Tim Blazytko created a really interesting plugin for Binary Ninja to detect potentially obfuscated code. I decided to port the heuristics in this plugin to IDA because it is a really useful plugin. It allows analysts to find leads to much more than just obfuscation. Encryption algorithms and C2 dispatching logic can be located using the heuristics as well. The heuristics are architecture-agnostic but the results might differ between architectures.
This is work in progress, as only a subset of the heuristics is implemented at the moment.
Add ida-heuristics.py
to the plugins directory of your IDA installation. Do not create a subdirectory, just place the Python script in the plugins dir.

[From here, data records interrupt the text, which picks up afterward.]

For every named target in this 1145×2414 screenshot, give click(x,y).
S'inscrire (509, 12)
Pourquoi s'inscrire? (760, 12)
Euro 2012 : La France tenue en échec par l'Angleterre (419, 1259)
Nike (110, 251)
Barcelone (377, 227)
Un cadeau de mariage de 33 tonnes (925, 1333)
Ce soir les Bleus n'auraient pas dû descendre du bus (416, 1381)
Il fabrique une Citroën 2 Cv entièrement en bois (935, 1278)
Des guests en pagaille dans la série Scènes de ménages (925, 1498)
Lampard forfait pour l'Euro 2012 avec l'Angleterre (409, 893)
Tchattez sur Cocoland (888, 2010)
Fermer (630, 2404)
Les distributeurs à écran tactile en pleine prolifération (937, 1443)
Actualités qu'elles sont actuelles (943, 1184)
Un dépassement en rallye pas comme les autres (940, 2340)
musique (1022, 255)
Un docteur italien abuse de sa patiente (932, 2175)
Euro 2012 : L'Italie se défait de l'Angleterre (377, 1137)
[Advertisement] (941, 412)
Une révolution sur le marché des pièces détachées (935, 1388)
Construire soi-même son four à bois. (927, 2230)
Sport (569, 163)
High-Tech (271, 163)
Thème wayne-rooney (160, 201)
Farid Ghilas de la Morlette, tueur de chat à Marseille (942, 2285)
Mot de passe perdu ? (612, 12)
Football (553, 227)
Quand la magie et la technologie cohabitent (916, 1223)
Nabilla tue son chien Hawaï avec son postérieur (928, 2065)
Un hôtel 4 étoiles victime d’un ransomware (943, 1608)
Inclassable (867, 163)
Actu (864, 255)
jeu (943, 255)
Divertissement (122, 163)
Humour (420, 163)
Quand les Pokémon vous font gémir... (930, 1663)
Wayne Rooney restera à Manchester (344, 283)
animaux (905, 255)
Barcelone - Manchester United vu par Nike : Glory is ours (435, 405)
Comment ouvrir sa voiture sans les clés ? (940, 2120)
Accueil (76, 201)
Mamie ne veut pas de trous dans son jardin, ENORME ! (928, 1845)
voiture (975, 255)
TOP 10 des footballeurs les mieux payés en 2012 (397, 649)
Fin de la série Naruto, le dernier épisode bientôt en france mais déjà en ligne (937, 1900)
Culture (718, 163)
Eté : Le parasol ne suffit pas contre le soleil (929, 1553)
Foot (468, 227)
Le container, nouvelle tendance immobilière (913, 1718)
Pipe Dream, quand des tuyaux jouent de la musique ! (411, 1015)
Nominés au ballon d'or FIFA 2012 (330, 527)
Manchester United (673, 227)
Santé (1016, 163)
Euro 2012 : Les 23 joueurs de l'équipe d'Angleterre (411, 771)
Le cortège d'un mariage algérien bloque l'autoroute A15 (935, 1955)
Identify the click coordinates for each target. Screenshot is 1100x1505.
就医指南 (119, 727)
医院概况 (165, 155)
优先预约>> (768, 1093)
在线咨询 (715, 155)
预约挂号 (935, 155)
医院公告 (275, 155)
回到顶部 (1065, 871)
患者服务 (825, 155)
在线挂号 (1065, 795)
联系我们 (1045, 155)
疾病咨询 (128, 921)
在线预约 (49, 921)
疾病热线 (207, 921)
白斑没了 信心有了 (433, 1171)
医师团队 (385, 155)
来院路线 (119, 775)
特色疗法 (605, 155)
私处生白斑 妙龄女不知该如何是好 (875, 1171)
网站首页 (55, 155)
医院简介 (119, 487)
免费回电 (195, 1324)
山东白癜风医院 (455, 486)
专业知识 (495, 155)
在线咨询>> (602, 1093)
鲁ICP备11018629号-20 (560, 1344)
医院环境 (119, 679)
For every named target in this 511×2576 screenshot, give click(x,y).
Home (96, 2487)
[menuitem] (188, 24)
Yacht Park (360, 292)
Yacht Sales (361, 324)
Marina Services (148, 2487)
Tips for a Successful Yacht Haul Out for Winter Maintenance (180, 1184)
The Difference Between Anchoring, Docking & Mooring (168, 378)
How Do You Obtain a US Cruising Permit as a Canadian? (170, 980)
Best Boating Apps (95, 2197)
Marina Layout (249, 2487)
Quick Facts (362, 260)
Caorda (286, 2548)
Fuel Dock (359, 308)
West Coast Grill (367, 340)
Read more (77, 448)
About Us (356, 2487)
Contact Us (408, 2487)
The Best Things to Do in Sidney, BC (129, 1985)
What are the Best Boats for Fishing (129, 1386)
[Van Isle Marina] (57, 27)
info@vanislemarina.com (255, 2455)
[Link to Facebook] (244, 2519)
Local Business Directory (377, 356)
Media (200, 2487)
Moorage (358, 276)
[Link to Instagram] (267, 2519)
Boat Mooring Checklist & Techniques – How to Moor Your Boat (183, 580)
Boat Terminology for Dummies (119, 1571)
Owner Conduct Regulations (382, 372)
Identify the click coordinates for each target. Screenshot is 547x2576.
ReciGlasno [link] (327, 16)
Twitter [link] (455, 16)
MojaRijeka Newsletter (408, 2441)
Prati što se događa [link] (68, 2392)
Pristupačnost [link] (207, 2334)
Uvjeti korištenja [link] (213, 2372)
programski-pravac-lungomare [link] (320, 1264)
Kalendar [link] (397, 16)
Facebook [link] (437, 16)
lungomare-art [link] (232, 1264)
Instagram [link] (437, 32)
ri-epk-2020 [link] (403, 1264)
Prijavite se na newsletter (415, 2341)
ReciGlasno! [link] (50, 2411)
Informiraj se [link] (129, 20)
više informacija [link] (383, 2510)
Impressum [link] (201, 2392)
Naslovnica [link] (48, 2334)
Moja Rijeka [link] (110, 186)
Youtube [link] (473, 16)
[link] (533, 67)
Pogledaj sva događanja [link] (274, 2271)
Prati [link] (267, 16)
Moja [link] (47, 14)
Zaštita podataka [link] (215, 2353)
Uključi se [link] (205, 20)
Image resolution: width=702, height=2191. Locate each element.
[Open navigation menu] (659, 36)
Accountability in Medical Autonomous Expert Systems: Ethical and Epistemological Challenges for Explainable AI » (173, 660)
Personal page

The plugin registers a menu under Edit
-> Heuristics
as shown in the image below. All features of the plugin can be accessed through these menu items.
This section documents the heuristics the plugin features and what they can be used for.
A basic block is a sequence of instructions referenced by, and running until a jump instruction. A basic block ends with an instruction that jumps to another basic block. Algorithms that implement many mathematical operations such as encryption tend to have large basic blocks. That means a basic block contains a lot of instructions that are executed before a jump instruction is encountered.
A metric from software development which indicates the number of paths a function can possible take from begin to end. While commonly executed on source code by static analysis tools to improve the quality of software, it can be used very well on disassembled code too. Functions with a high cyclomatic complexity may have many nested if-statements and loops.
A simple but cool metric is which functions are called from other locations the most. Memory allocation and disposal functions are commonly called the most, but it might also be used to detect functions that dynamically hash and resolve Windows API functions.
Control Flow Flattening is a common obfuscation method that transforms an algorithm from its original form into an iterative algorithm that uses a state variable to determine which operations are called next. This way, the original code explodes in size and complexity and makes analysts' work harder. Flattened functions might be interesting to look at because the author probably has a reason to obfuscate that specific part of the code. This heuristic is quite expensive to compute and might take a minute to complete.